● Exercise brief: An exact copy of the data below is required; return it in full.

Excerpts from a dataset
---
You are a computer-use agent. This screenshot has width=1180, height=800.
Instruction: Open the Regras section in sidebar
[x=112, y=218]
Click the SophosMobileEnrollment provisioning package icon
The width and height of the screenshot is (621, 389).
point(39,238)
---
● Expected answer:
You are a computer-use agent. This screenshot has width=1180, height=800.
Instruction: Open the Regras section in sidebar
[x=112, y=218]
Click the SophosMobileEnrollment provisioning package icon
The width and height of the screenshot is (621, 389).
point(39,238)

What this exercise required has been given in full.